「がん細胞はブドウ糖をエサにして増殖するので、糖質を摂らないようにしてがんを改善しようという」考え方があります。
糖質制限という一種の栄養管理によってがんが死滅するのであれば、今ある手術や抗がん剤のように痛みも辛さもなさそうですから、今までにない画期的な方法に思えますね。話題にもなった糖質制限によるがん改善法は、はたしてがんに有効なのでしょうか。
目次
がん糖質制限療法とはどんな方法?
糖質制限によってがんを叩くというのはどういうことかというと「がん細胞のエサとなる糖質は、がん患者にとって毒なので糖質制限食やケトン食を取り入れると良い」というものです。
現在、がん細胞はブドウ糖をエサに成長してゆくということがわかっています。がん細胞は正常細胞に比べておよそ8倍ものブドウ糖を必要とし、末期ともなれば正常細胞からブドウ糖を横取りしてでも貪欲に栄養を欲し、半永久的に生き続けることができます。
一方、ブドウ糖は人間のエネルギー源であることは言わずもがなです。そのため、もし体内でブドウ糖が足りなくなると、急遽ブドウ糖に代わるエネルギー生み出されます。
それがケトン体というもので、ブドウ糖と異なる点は、正常細胞はケトン体を栄養にすることができるのに対し、がん細胞はそれができないということです。
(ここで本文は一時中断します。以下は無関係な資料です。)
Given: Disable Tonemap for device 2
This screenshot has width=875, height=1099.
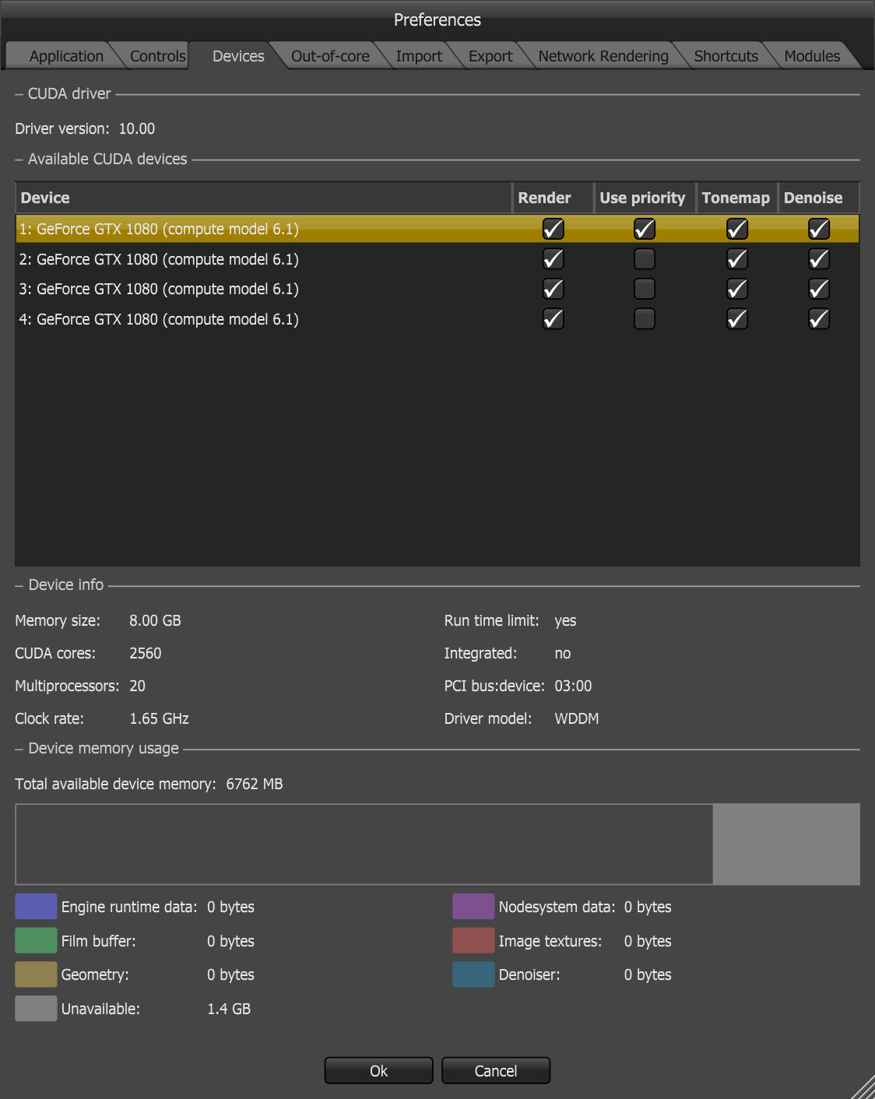Looking at the screenshot, I should (x=736, y=258).
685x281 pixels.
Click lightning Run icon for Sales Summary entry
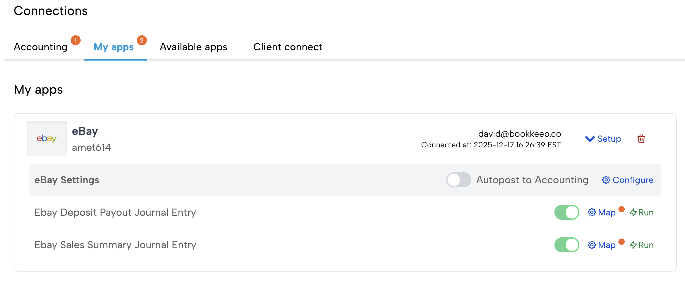(x=633, y=245)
このメカニズムを応用し、がんに栄養を与えないようにすることでがんを死滅させるというのがこの方法です。
さらに、ケトン体は
- がんを誘発する酵素の働きを抑える
- がんの発生起源と考えられる乳酸を排除して、ミトコンドリアの活性化を促す「長寿遺伝子」を働かせる
という、それ自体にもがん治療にとって良い作用をもたらすとされています。
これにより、がんを弱らせ正常細胞は元気にするという、いわば良いこと尽くしの方法なのです。
がん細胞に糖質制限は有効か?
実は糖質をコントロールすることでがんを改善するという食事法は以前からあるものです。
しかし、これまでがん治療においてメインとされている手術や抗がん剤といった治療に重きが置かれ、栄養管理によるものは注目されてきませんでした。
さらにブドウ糖を合成するたんぱく質は、周知のとおり3大栄養素として欠くことができないものですので、たんぱく質の摂取を制限することに抵抗があったために糖質制限でがんを改善するという考えは進展しませんでした。
そのため少しずつこの方法をがん治療として取り入れようという動きがあるものの、現在動物実験及び、一部のごく少ない人数のがん患者さんによる臨床試験にとどまっている段階であります。
ですので糖ががんのエサになるという理論はわかっているものの、証拠に乏しく、実際にどれだけこの方法が有効かという点は明らかになっていないと言えます。
今後より多くのがん患者さんによる多方向からの検証によって有効性が明らかになるのを待つのみといったところでしょう。
糖質制限によるがん治療はまだ確立されていない
糖質制限によってがんを死滅させる方法は、現段階では確立された手法ではありません。栄養の管理は栄養士など専門的な知識のもとにコントロールされるべきという点でも、患者さんの一存で安易に取り入れるものではないと思います。
しかし数人とはいえども末期がんの患者さんによる試験で、がんの改善が見られたという報告もあります(下記参考資料にあります)。ぜひとも今後の動向に注視したいと思います。